Se você me diz que a palavra agrotóxico exerce já um marketing negativo em quem compra os produtos, então é uma boa notícia para quem luta contra o uso abusivo desses produtos, não?
Fran Paula – De uma certa forma, sim. Mas tem um outro fator ainda mais forte. O Brasil, desde 2008, ocupa o lugar de maior consumidor de agrotóxicos do mundo. Isso fez queimar nosso filme junto a países, sobretudo na Europa, que têm maior preocupação com os malefícios causados por esses produtos. Na verdade, a intenção com essa mudança de nomenclatura é livrar a produção rural do Brasil desse marketing negativo adquirido em anos de uso abusivo. Portanto, o debate não é nem para se regular mais o uso, para racionalizar mais. É só mesmo para mudar o nome e poder vender mais. Isso fica claro, por exemplo, no parecer do Senador Dario Berger (PMDB) aprovando a alteração do nome. Ele diz: “O uso da expressão ‘agrotóxico’ atenta contra a valorização da produção rural brasileira”, e que “O termo tem representado uma campanha de marketing negativa para a produção rural brasileira.”

De que maneira a troca de nome iria impactar os agricultores na ponta da cadeia, aqueles que usam o produto na lavoura?

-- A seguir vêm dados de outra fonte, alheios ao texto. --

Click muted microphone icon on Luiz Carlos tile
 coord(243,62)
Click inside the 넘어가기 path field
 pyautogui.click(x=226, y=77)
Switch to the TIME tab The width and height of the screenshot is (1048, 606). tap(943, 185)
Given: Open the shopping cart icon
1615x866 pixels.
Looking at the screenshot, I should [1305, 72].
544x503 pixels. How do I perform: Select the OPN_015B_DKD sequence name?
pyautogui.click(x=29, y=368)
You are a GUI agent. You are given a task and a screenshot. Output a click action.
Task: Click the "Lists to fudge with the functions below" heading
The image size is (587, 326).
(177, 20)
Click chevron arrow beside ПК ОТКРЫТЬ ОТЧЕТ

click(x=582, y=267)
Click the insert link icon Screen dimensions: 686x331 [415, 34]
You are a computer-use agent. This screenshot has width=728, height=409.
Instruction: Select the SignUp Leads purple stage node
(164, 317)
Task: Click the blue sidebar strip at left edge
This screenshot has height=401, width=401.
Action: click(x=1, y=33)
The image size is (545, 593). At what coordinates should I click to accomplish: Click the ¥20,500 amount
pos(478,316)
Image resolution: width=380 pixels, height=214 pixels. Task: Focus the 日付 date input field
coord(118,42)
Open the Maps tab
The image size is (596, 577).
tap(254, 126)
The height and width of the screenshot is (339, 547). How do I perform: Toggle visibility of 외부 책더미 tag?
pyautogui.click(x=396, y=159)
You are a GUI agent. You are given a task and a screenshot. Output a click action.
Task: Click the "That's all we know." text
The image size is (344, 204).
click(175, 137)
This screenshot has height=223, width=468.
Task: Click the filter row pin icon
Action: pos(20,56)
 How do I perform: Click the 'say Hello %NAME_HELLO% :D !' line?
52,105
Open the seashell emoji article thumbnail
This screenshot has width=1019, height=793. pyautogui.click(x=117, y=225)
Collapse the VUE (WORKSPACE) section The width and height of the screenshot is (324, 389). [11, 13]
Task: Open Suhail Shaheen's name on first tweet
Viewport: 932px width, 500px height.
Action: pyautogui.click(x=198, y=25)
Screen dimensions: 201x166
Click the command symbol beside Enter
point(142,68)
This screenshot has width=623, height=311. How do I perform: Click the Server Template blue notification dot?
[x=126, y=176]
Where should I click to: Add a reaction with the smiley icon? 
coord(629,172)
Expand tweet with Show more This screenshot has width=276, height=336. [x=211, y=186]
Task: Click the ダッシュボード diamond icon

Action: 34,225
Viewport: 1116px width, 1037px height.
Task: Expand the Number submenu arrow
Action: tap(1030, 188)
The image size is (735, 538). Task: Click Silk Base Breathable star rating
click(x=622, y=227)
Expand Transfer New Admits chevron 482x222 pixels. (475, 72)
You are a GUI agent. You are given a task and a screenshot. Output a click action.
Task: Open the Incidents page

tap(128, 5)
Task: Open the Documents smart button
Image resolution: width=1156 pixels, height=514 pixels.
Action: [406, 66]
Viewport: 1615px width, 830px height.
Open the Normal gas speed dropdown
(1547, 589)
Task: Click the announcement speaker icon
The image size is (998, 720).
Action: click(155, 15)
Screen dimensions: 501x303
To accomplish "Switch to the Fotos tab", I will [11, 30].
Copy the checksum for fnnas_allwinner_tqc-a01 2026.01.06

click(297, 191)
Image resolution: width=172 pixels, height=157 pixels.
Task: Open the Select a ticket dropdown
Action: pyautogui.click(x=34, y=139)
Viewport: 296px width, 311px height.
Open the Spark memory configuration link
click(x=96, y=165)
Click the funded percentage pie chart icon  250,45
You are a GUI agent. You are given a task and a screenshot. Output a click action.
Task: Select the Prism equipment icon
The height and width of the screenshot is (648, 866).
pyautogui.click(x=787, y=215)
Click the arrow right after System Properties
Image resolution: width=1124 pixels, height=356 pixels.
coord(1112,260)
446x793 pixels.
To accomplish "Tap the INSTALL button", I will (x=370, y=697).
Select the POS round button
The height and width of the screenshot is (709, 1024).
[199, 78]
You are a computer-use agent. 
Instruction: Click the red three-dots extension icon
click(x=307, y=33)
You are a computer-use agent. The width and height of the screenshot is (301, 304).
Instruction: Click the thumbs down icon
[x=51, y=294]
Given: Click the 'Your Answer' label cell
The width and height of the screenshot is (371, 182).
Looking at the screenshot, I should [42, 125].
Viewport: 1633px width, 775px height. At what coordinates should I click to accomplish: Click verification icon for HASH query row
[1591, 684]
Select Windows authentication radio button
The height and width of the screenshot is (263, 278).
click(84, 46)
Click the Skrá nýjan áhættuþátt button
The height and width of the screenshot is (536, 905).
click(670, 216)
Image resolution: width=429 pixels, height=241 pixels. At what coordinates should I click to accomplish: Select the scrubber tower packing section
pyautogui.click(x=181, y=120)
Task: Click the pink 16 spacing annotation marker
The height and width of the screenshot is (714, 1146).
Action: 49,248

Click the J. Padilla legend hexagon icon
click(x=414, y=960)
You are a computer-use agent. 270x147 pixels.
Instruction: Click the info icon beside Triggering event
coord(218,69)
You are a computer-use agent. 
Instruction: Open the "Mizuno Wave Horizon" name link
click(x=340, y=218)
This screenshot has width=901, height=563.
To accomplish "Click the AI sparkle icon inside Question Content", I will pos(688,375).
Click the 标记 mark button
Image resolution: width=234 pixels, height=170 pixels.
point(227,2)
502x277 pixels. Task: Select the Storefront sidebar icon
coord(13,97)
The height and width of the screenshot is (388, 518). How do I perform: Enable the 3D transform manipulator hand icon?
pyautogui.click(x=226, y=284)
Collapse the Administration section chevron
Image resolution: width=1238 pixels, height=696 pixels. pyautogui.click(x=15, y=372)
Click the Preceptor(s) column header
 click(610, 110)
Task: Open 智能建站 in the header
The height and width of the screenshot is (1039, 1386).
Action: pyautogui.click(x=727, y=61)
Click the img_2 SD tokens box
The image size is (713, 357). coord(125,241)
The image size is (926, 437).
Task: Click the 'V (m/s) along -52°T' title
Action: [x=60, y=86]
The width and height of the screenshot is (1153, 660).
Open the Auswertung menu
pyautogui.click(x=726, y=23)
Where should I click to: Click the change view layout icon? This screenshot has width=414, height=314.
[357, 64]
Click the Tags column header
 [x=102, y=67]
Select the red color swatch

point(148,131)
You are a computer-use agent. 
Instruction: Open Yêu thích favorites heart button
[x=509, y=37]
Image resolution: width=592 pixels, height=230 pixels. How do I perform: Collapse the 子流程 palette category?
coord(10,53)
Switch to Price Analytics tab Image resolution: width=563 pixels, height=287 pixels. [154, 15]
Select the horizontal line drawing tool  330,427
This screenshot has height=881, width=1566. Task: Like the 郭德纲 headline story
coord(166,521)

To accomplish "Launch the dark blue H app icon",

Fran Paula – Os menos avisados com certeza iriam tomar poucos cuidados com o uso dos produtos que contém, na verdade, venenos ao organismo humano. Além disso, o Brasil, no Mercosul, é o país que tem uma legislação, nesse sentido, mais forte. Claro que há várias limitações para que ela seja cumprida, mas o fato é que essa lei foi fruto de muita luta da sociedade, dos ambientalistas, dos militantes da saúde e dos movimentos sociais. Uma das vitórias foi, justamente, a afirmação de lei do termo agrotóxico. Mudar essa nomenclatura mexe com todo o sistema de registro e fiscalização. Isso nos apavora.

Há outros Projetos de Lei em curso com o mesmo propósito?
Fran Paula – Sim, precisamos estar muito atentos, sempre, porque a bancada ruralista da Câmara tem 50% de deputados ligados ao agronegócio, que se interessam em flexibilizar mais a legislação para aumentar as vendas. Veja, hoje mesmo eu fiquei sabendo que há um PL circulando no Senado que pretende afastar o Ibama e a Anvisa do sistema regulatório e deixar só com os setores da agricultura.